### Document section
== == ==

This time last year, Saul “Canelo” Alvarez had no 168-pound title belts.

His career plans temporarily stalled by the COVID-19 pandemic, Alvarez hadn’t fought in more than a year, an extreme rarity for one of boxing’s most active champions. He’d just finalized a messy divorce with his former promoter, Golden Boy, and was suddenly a network free agent.

Yet he now sits on the precipice of boxing immortality, with an opportunity this weekend to become just the sixth male boxer to become an undisputed champion, or hold all four major belts in a weight division at the same time. Alvarez, with the World Boxing Association, World Boxing Council and World Boxing Organization belts, will face undefeated Las Vegan Caleb Plant on Saturday night at MGM Grand Garden Arena.

The bout, for Alvarez’s belts and Plant’s International Boxing Federation strap, will headline a Showtime boxing pay-per-view starting at 6 p.m.

“For me, this is nothing different,” Alvarez said this week. “Nothing changed. I trained 100 percent. I came ready to fight.”

Alvarez, boxing’s biggest star and the consensus No. 1 pound-for-pound fighter in the world, started his march to undisputed status in the super middleweight division with a win over the previously undefeated Callum Smith in December 2020.

He followed that with a stay-busy mandatory defense against overmatched Avni Yildirim in February, then literally broke Billy Joe Saunders’ face to take his WBO belt in May.

== == ==

### What the task requires
Reproduce the passage on Canelo Alvarez's path toward becoming undisputed super middleweight champion word for word.

### Pixel coordinate grounding listing
== == ==

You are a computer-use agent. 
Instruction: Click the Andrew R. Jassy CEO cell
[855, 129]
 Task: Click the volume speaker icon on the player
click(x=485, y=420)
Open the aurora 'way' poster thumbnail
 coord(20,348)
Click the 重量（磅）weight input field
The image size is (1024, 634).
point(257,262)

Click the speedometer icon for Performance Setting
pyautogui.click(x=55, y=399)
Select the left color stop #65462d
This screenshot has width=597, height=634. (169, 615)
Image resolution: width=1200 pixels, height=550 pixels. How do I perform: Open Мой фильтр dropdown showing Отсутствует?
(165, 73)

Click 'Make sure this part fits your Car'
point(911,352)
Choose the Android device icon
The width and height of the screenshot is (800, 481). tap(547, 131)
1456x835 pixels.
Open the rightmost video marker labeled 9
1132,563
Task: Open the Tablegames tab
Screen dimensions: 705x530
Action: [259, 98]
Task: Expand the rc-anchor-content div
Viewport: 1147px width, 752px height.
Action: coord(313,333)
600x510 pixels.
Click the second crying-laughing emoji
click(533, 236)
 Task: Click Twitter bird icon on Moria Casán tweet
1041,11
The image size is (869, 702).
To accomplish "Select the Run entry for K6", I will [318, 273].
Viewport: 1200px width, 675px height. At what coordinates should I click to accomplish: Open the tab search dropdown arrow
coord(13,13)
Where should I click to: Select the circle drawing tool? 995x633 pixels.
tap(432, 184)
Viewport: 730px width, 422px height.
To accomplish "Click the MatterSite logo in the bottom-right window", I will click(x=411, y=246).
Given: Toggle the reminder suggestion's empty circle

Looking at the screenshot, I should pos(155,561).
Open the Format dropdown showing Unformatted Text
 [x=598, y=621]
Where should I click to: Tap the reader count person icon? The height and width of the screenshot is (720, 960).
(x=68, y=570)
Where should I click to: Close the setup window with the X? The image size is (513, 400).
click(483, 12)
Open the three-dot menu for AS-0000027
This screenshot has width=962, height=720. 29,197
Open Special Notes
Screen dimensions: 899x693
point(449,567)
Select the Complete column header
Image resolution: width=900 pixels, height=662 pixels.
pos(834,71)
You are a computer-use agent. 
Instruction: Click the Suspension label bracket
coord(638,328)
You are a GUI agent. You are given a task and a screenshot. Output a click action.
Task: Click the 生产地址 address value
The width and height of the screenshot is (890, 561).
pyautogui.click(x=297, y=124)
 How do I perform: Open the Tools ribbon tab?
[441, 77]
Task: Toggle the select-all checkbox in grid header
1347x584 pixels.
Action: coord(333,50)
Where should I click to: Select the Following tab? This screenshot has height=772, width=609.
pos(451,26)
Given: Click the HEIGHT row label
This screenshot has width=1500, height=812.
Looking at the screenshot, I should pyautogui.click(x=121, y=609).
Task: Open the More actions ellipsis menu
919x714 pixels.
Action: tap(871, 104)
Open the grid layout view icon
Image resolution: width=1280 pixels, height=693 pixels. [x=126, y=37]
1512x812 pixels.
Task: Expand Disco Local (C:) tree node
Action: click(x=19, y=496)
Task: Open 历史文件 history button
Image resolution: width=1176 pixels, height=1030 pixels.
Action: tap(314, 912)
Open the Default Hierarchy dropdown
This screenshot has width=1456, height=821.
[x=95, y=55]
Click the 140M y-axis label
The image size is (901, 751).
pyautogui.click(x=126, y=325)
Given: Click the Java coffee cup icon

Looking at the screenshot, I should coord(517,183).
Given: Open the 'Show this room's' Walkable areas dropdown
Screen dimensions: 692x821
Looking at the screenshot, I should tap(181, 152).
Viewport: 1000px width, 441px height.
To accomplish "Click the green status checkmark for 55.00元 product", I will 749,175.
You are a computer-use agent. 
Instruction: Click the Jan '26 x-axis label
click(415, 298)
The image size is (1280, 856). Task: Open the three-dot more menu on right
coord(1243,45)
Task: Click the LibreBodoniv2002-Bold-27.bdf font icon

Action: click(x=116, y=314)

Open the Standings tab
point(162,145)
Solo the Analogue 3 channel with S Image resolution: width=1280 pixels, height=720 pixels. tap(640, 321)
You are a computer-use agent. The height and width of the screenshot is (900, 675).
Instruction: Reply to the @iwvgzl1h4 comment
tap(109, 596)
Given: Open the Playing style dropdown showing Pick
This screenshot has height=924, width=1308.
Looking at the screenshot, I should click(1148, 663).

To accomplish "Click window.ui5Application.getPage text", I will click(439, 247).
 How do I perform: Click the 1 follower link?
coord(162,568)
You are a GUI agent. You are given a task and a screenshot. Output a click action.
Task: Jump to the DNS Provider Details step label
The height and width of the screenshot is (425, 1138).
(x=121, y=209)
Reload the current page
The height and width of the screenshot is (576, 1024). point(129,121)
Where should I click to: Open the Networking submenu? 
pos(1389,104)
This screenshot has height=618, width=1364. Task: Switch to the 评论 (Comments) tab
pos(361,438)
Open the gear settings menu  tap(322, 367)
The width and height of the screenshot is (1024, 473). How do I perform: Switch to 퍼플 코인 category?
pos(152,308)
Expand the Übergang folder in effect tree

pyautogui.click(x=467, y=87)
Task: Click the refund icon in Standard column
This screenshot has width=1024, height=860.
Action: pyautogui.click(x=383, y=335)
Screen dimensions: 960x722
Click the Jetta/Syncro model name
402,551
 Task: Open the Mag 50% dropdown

== == ==

### Result of this task
This time last year, Saul “Canelo” Alvarez had no 168-pound title belts.

His career plans temporarily stalled by the COVID-19 pandemic, Alvarez hadn’t fought in more than a year, an extreme rarity for one of boxing’s most active champions. He’d just finalized a messy divorce with his former promoter, Golden Boy, and was suddenly a network free agent.

Yet he now sits on the precipice of boxing immortality, with an opportunity this weekend to become just the sixth male boxer to become an undisputed champion, or hold all four major belts in a weight division at the same time. Alvarez, with the World Boxing Association, World Boxing Council and World Boxing Organization belts, will face undefeated Las Vegan Caleb Plant on Saturday night at MGM Grand Garden Arena.

The bout, for Alvarez’s belts and Plant’s International Boxing Federation strap, will headline a Showtime boxing pay-per-view starting at 6 p.m.

“For me, this is nothing different,” Alvarez said this week. “Nothing changed. I trained 100 percent. I came ready to fight.”

Alvarez, boxing’s biggest star and the consensus No. 1 pound-for-pound fighter in the world, started his march to undisputed status in the super middleweight division with a win over the previously undefeated Callum Smith in December 2020.

He followed that with a stay-busy mandatory defense against overmatched Avni Yildirim in February, then literally broke Billy Joe Saunders’ face to take his WBO belt in May.